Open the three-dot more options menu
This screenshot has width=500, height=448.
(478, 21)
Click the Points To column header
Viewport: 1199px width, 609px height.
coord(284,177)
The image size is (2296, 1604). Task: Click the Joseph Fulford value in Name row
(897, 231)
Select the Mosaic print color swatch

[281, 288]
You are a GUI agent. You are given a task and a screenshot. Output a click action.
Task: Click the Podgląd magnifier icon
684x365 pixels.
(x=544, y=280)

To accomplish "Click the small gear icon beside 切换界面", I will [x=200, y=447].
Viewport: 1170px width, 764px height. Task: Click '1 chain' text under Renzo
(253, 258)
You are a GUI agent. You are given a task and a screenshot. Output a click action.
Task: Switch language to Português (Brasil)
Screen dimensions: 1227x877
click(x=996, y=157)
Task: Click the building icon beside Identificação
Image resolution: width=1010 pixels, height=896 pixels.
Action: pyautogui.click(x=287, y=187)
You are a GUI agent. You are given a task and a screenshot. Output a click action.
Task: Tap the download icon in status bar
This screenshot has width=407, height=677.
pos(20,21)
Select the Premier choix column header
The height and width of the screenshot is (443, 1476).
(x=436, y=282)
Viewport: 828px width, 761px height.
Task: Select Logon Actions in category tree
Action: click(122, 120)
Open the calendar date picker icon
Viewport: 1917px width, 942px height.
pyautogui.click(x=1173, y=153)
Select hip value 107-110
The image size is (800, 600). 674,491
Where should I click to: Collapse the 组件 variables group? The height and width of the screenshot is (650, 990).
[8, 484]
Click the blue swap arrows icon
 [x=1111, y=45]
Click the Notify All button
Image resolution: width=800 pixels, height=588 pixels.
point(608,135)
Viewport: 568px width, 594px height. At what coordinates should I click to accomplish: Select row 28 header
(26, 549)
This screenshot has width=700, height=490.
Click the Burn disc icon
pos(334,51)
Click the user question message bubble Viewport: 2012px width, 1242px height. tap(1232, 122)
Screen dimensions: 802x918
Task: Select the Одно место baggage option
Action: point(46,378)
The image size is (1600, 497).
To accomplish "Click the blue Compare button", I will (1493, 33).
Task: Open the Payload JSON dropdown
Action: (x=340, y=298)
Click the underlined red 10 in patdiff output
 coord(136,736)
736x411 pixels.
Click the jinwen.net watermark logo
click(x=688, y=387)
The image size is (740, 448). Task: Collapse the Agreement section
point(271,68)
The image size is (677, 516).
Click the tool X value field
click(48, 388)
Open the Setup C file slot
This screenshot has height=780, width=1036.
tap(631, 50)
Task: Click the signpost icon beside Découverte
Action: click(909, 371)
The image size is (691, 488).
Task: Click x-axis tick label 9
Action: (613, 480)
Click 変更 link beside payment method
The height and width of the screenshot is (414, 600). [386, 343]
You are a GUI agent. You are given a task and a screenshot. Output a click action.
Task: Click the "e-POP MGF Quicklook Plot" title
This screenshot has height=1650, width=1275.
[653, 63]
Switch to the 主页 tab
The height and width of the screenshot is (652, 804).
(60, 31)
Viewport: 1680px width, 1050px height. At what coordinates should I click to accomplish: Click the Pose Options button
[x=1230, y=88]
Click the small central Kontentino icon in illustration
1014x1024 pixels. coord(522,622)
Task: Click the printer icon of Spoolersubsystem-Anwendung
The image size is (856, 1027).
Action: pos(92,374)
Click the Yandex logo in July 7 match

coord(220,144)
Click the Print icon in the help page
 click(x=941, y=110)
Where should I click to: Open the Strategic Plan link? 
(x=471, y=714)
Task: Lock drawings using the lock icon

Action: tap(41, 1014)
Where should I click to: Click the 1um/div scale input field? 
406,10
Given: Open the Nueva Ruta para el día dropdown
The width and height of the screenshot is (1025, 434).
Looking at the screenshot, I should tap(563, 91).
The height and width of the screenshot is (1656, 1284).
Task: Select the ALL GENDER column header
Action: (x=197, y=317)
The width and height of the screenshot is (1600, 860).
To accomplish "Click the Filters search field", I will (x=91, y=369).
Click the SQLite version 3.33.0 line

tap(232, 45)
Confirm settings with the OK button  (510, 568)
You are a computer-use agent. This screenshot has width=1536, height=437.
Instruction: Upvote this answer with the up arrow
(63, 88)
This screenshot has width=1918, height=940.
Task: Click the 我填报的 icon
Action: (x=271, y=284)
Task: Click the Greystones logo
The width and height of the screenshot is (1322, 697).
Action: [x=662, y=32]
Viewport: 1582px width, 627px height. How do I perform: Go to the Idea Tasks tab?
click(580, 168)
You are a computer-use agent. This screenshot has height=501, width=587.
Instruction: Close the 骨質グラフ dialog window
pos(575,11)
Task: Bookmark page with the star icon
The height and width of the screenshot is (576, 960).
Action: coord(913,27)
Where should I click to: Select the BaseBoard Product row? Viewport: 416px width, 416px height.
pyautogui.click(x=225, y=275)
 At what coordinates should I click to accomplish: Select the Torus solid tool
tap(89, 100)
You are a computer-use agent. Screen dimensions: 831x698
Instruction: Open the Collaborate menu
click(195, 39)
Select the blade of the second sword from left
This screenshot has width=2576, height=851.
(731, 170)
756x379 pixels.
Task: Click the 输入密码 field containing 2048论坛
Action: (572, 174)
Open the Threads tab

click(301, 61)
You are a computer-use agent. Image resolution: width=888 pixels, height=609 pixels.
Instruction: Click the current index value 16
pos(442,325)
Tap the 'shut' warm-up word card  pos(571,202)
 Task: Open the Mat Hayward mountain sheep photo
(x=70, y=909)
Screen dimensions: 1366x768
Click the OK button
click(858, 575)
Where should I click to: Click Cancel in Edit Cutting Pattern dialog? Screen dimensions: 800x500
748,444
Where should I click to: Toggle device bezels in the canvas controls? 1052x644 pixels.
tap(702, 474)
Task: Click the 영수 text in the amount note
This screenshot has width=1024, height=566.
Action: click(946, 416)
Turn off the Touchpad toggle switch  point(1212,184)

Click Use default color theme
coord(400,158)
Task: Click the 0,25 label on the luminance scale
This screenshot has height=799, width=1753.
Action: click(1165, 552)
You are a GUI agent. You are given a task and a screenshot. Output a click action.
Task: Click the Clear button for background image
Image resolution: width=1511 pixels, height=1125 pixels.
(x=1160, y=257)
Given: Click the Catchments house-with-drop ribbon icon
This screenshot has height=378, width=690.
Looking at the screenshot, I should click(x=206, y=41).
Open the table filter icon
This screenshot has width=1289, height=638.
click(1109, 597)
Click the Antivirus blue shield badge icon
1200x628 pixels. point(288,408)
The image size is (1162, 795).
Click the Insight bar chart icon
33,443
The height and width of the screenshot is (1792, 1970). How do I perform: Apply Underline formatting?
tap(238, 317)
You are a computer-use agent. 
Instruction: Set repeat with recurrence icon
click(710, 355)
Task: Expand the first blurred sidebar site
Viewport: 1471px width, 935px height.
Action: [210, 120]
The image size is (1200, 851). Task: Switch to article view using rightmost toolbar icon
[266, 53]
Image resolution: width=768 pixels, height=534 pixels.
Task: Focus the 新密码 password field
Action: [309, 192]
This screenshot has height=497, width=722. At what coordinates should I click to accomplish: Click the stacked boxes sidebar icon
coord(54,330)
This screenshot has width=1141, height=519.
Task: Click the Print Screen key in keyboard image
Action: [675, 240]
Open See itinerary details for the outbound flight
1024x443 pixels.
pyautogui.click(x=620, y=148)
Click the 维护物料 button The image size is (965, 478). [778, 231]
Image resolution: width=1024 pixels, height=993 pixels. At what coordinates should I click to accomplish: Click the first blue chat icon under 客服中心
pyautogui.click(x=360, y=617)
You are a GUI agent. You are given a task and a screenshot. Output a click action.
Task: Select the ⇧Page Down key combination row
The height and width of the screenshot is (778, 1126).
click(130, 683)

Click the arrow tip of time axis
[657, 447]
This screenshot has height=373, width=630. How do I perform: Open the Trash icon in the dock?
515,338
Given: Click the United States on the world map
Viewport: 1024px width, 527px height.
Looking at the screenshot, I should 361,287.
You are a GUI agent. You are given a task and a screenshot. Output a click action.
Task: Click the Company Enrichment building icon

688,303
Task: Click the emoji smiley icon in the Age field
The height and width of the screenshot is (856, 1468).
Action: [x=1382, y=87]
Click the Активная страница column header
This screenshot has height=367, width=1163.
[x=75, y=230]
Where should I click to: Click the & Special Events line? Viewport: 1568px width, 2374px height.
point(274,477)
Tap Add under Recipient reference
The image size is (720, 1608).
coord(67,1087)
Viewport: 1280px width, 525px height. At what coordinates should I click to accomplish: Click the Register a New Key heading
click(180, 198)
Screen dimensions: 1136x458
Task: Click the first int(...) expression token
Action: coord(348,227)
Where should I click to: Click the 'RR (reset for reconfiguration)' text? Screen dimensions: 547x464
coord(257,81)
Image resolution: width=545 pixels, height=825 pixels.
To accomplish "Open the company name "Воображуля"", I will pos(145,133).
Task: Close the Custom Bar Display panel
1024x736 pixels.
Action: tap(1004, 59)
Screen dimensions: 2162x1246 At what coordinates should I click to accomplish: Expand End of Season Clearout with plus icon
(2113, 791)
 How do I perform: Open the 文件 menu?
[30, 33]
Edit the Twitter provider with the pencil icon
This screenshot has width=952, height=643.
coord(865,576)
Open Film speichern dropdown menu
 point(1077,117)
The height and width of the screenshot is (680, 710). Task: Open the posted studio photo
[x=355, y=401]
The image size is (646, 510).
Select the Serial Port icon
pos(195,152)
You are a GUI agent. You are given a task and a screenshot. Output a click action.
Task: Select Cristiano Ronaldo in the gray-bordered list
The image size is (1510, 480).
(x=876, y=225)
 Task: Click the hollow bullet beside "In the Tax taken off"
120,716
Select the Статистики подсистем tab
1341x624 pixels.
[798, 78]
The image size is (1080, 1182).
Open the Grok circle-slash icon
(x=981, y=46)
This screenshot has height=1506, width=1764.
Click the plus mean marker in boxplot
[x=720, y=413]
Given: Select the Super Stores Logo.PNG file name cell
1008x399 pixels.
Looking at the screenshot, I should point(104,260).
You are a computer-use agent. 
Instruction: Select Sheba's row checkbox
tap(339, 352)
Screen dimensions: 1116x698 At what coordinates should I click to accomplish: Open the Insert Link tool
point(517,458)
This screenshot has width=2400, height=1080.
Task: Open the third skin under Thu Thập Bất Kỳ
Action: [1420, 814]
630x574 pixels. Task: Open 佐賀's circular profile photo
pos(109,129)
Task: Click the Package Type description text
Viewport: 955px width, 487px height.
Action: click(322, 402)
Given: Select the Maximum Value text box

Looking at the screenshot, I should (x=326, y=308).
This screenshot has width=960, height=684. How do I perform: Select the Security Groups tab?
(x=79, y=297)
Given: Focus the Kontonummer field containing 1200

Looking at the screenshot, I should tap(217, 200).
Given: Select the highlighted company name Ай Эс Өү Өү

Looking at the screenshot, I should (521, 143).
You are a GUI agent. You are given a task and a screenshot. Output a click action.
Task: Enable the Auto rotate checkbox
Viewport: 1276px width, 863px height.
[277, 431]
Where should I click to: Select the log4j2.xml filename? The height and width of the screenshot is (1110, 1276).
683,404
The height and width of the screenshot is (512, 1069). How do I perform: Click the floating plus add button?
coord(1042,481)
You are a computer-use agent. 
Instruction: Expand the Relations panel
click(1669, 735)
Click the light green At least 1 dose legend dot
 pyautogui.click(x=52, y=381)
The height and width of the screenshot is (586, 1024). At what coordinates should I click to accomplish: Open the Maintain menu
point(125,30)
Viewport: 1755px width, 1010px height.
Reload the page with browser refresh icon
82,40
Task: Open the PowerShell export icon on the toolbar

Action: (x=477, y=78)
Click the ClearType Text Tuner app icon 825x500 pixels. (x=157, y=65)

-------------------------

- _Directions for this task_: Send back exactly the lines of the listing above starting at the one with "Task: Lock drawings using the lock icon" and ending at the one with "Given: Open the", inclusive, and no others.

- _The completed task_:
Task: Lock drawings using the lock icon

Action: tap(41, 1014)
Where should I click to: Click the 1um/div scale input field? 
406,10
Given: Open the Nueva Ruta para el día dropdown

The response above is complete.